■ **Extracted entries**
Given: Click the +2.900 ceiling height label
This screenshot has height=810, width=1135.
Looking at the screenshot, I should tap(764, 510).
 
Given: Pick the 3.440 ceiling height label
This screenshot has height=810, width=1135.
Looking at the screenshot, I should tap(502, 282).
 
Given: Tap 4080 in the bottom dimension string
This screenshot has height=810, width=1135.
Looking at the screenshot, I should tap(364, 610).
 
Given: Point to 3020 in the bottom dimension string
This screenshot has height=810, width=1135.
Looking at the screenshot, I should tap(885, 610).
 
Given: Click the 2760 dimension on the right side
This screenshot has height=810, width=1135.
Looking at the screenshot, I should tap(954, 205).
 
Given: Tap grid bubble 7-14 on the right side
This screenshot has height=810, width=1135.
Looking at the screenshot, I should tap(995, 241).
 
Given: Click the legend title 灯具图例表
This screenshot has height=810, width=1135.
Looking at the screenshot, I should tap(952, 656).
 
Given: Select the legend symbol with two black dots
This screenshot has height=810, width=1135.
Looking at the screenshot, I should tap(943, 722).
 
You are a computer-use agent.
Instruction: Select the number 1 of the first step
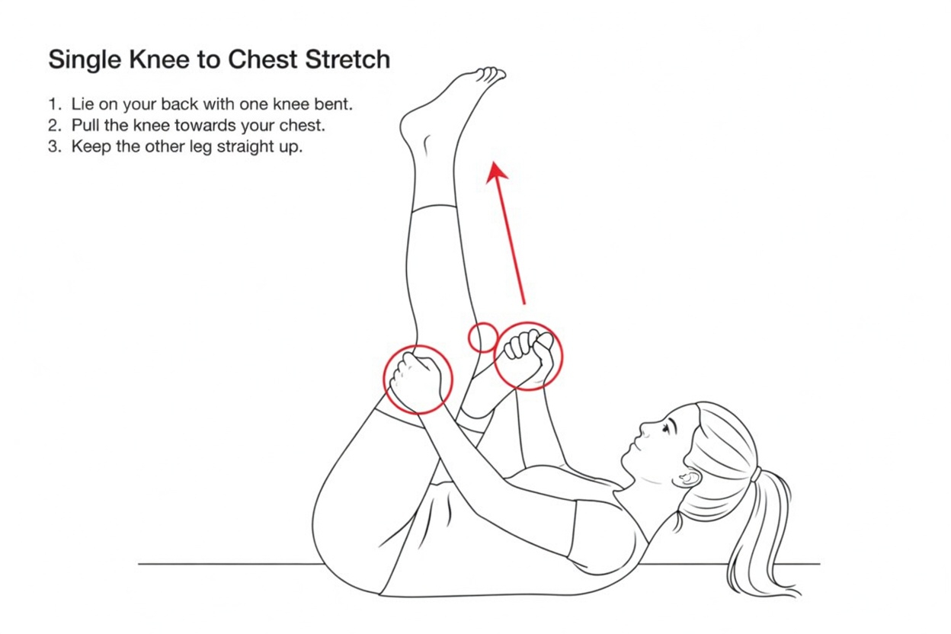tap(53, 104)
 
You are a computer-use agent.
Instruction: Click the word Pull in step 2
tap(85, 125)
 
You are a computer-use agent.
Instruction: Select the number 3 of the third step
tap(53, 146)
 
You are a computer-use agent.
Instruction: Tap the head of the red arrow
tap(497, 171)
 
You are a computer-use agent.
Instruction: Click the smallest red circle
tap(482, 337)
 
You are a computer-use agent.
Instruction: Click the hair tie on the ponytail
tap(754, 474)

■ **Written request**
Render every line of the rows above as a JSON list of strings, one string per line, omitting blank lines. Leave the pictures out of the list.

■ **Task solution**
[
  "Given: Click the +2.900 ceiling height label",
  "This screenshot has height=810, width=1135.",
  "Looking at the screenshot, I should tap(764, 510).",
  "Given: Pick the 3.440 ceiling height label",
  "This screenshot has height=810, width=1135.",
  "Looking at the screenshot, I should tap(502, 282).",
  "Given: Tap 4080 in the bottom dimension string",
  "This screenshot has height=810, width=1135.",
  "Looking at the screenshot, I should tap(364, 610).",
  "Given: Point to 3020 in the bottom dimension string",
  "This screenshot has height=810, width=1135.",
  "Looking at the screenshot, I should tap(885, 610).",
  "Given: Click the 2760 dimension on the right side",
  "This screenshot has height=810, width=1135.",
  "Looking at the screenshot, I should tap(954, 205).",
  "Given: Tap grid bubble 7-14 on the right side",
  "This screenshot has height=810, width=1135.",
  "Looking at the screenshot, I should tap(995, 241).",
  "Given: Click the legend title 灯具图例表",
  "This screenshot has height=810, width=1135.",
  "Looking at the screenshot, I should tap(952, 656).",
  "Given: Select the legend symbol with two black dots",
  "This screenshot has height=810, width=1135.",
  "Looking at the screenshot, I should tap(943, 722).",
  "You are a computer-use agent.",
  "Instruction: Select the number 1 of the first step",
  "tap(53, 104)",
  "You are a computer-use agent.",
  "Instruction: Click the word Pull in step 2",
  "tap(85, 125)",
  "You are a computer-use agent.",
  "Instruction: Select the number 3 of the third step",
  "tap(53, 146)",
  "You are a computer-use agent.",
  "Instruction: Tap the head of the red arrow",
  "tap(497, 171)",
  "You are a computer-use agent.",
  "Instruction: Click the smallest red circle",
  "tap(482, 337)",
  "You are a computer-use agent.",
  "Instruction: Click the hair tie on the ponytail",
  "tap(754, 474)"
]